Observation of a singular group of stars on the outskirts of the Milky Way revealed the remains of a star cluster dating back to the early ages of the Universe.

"To do galactic archeology, you have to understand what our galaxy has absorbed over time, know its foundations", explains Nicolas Martin, astrophysicist at the Strasbourg Astronomical Observatory and main author of the study published in the

Nature

journal

.

And for that, it is necessary to look very far in space and therefore in time, as the Hubble Space Telescope does and will soon do by James Webb.

Or else find the equivalent of "fossils" closer to us.

Stars formed over 12 billion years ago

The twenty stars identified by the international team led by Nicolas Martin are of this order. “They are among the very first to have formed in the Universe” “more than 12 billion years ago, maybe even more than 13”, that is to say a few hundred million years after the Big- bang. They extend in the shape of a "current" (called C19), a fragment of stars resulting from a stellar cluster "which passed too close to our galaxy and which it tore". This flap now stretches for thousands of light years, in the form of an appendage to the Milky Way's disk.

Astronomers have spotted these stars by their very low metallicity, a measure of the proportion of chemical elements heavier than hydrogen and helium contained in stars.

Because according to the theory of star formation, the first were only fueled by hydrogen and helium.
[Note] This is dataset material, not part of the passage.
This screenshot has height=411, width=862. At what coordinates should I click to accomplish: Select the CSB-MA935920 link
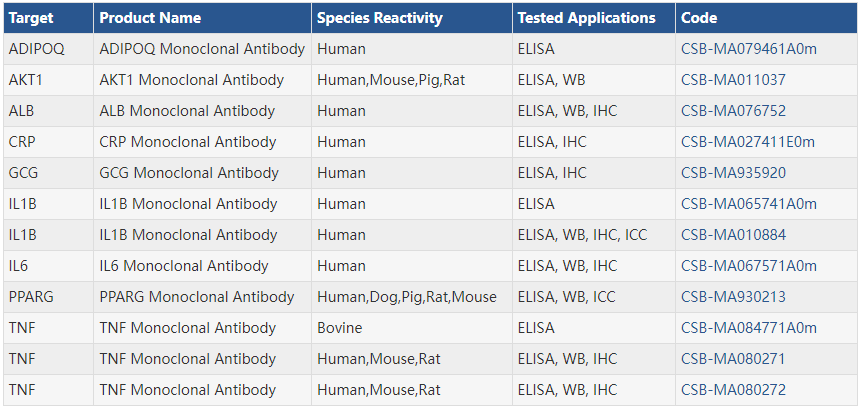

“As the successive generations of stars form, they create heavier chemical elements in their hearts,” explains the scientist.

When the star dies, these elements enrich the stellar gas, which will see the birth of other stars, enriched in turn with heavy elements.

An existence excluded by theory

Our sun, only 4.6 billion years old, is a case in point. It contains a little over 1.5% of these heavy elements, mainly carbon, oxygen and iron. The group of stars found by Nicolas Martin and his colleagues contains proportionately 2,500 times less. However, "current models of star formation do not seem to work at such low metallicities" for the creation of star clusters such as the one discovered by the team of scientists.

In other words, theory must now catch up with observation.

To date, only one other star cluster, with a metallicity much stronger than C19 but below the theoretical threshold, has been discovered in the Andromeda galaxy.

If the stars of C19 do not belong to the very first generation to appear in the Universe, they could "have been formed from gas contaminated by the very first".